::: Given entries :::

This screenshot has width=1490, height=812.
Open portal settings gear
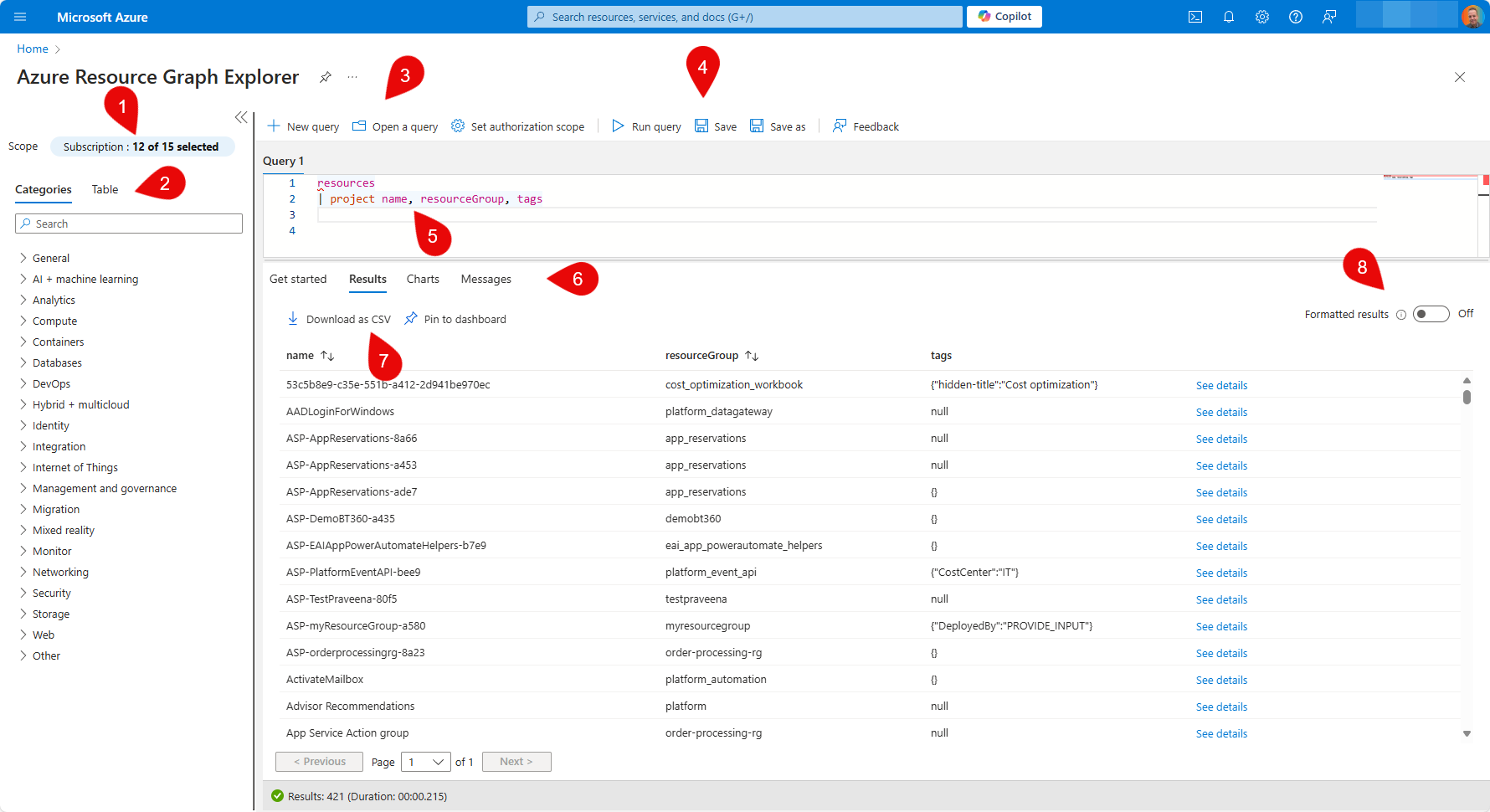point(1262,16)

:::
::: Given entries :::

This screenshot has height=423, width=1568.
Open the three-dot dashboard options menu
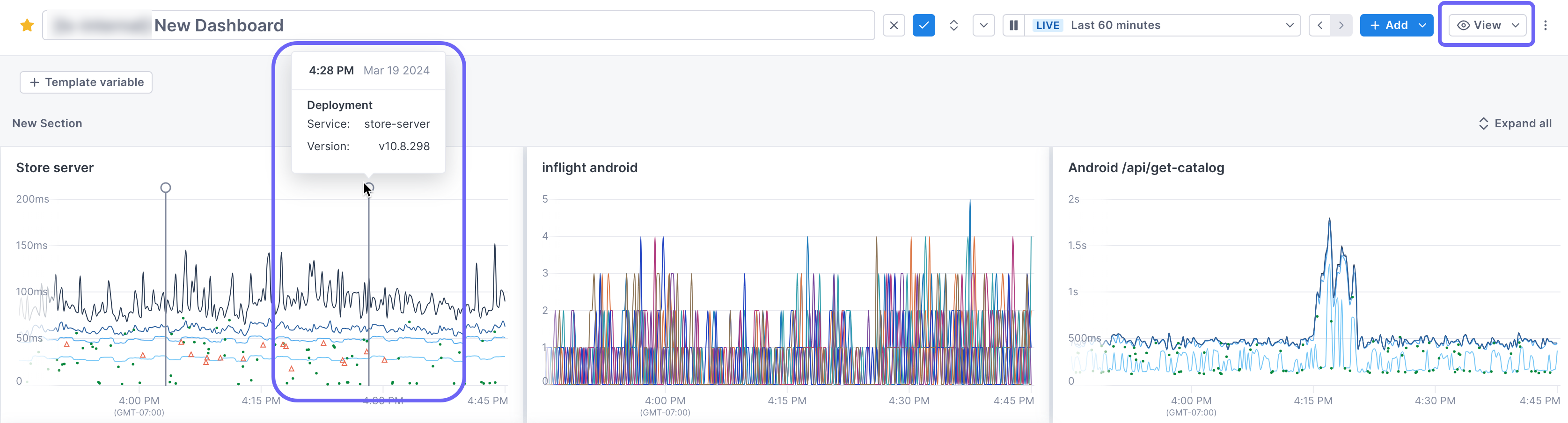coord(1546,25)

:::

▸ Goal of the exercise: Wherever the word "height" turns up in the records above, copy the line that holds it.

▸ Reply to the task:
This screenshot has width=1490, height=812.
This screenshot has height=423, width=1568.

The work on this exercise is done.